▸ **Task description**: In the records that follow, find the line containing "How do I perform: Click" and the line containing "Image resolution: width=782", then transcribe both and every line between them exactly, omitting pictures.

▸ **Record extracts**:

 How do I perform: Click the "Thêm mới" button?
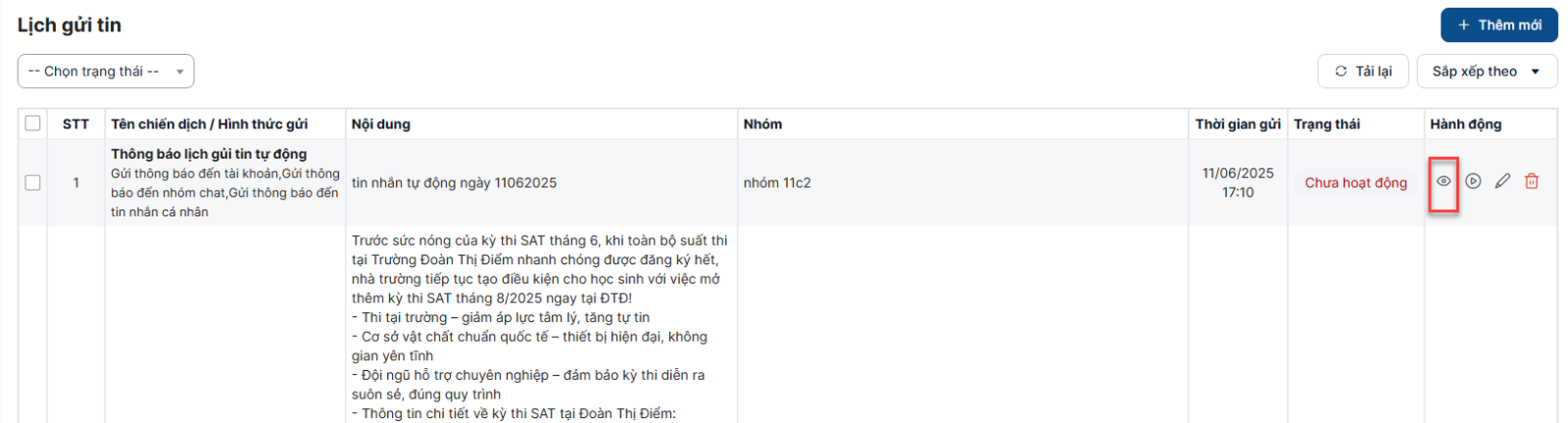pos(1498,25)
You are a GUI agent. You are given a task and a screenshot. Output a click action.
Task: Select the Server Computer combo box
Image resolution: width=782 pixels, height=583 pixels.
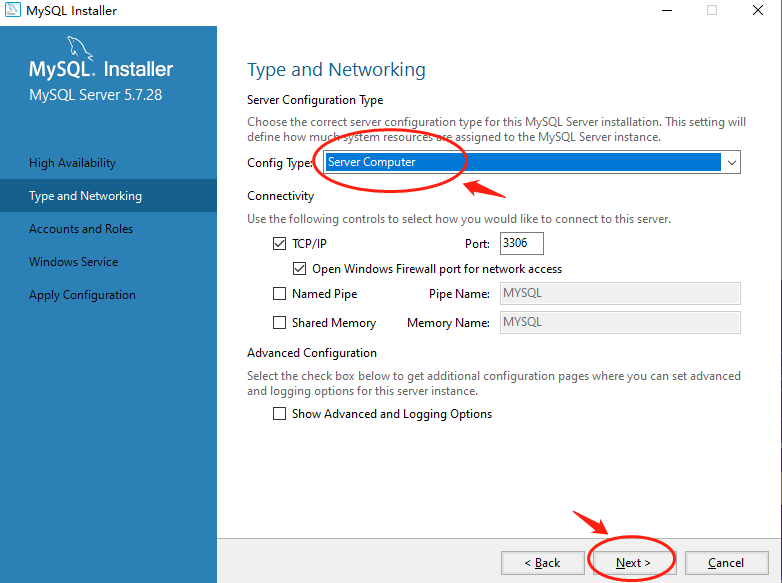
--
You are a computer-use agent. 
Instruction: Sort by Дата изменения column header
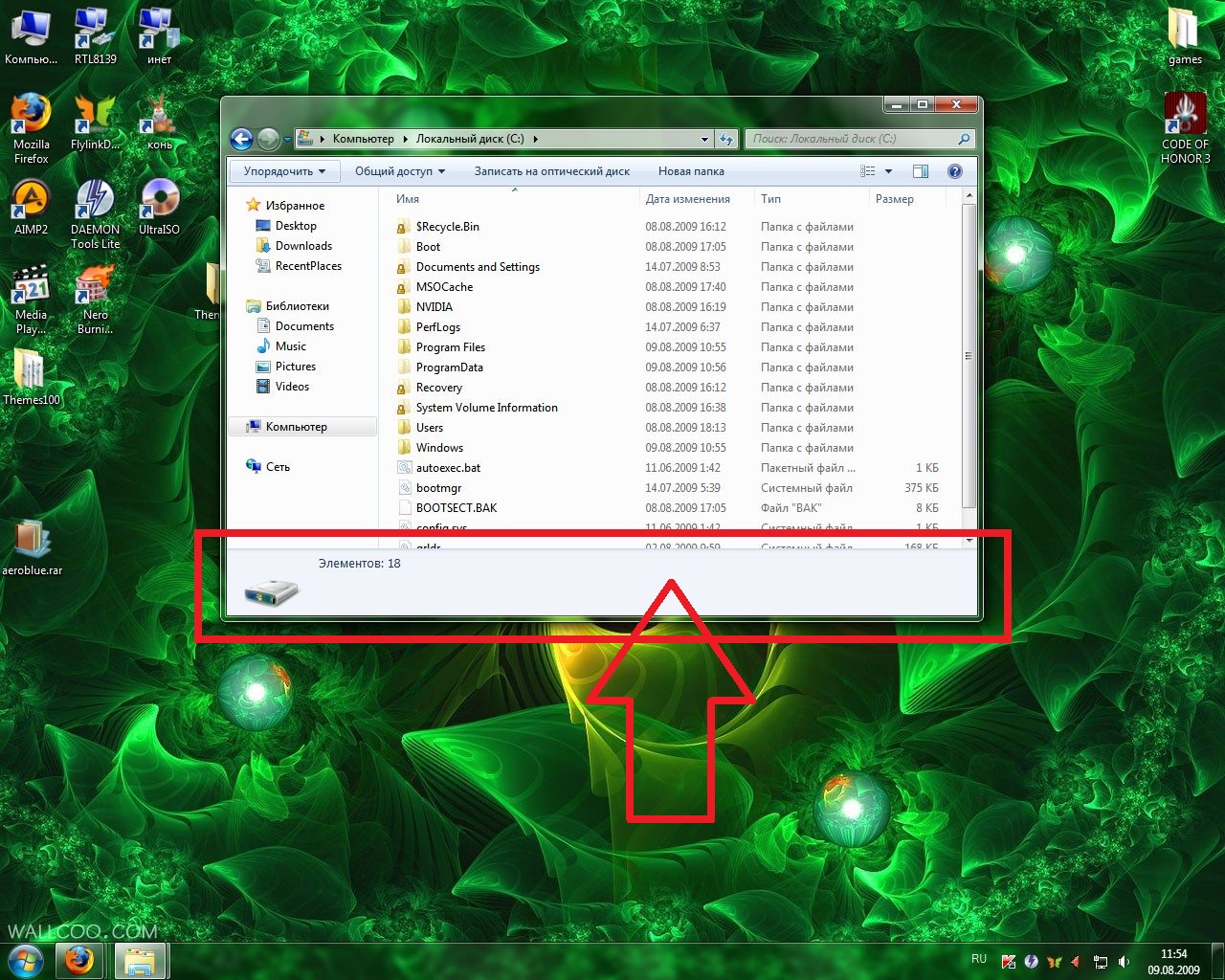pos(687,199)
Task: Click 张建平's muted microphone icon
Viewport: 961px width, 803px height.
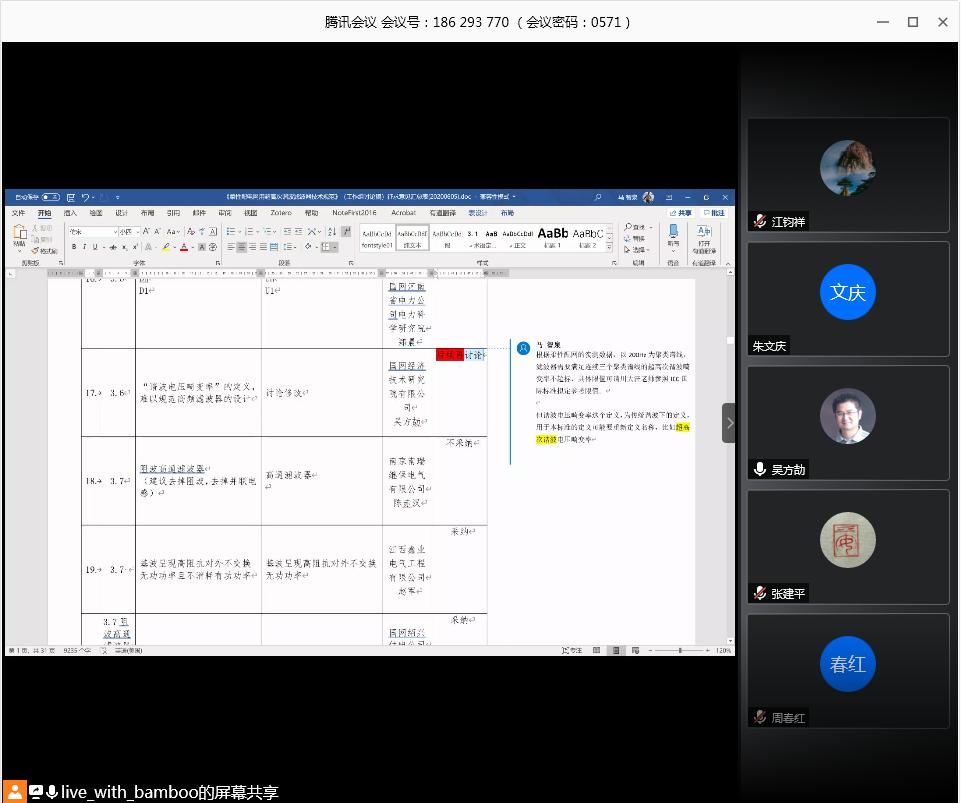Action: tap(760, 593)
...
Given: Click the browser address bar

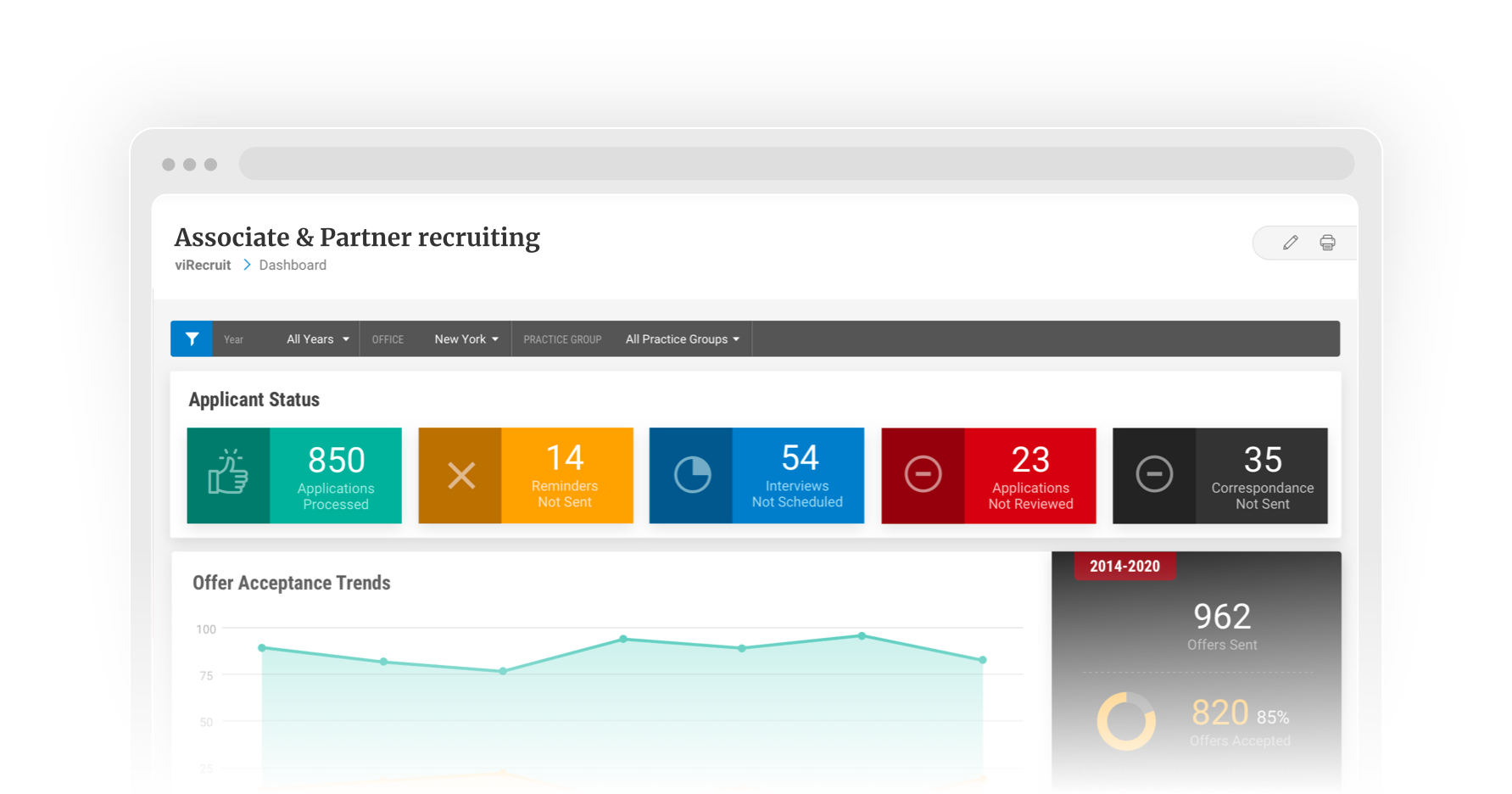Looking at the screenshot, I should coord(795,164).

▸ **Reply**:
 How do I perform: Click the "Thêm mới" button?
pos(1498,25)
You are a GUI agent. You are given a task and a screenshot. Output a click action.
Task: Select the Server Computer combo box
Image resolution: width=782 pixels, height=583 pixels.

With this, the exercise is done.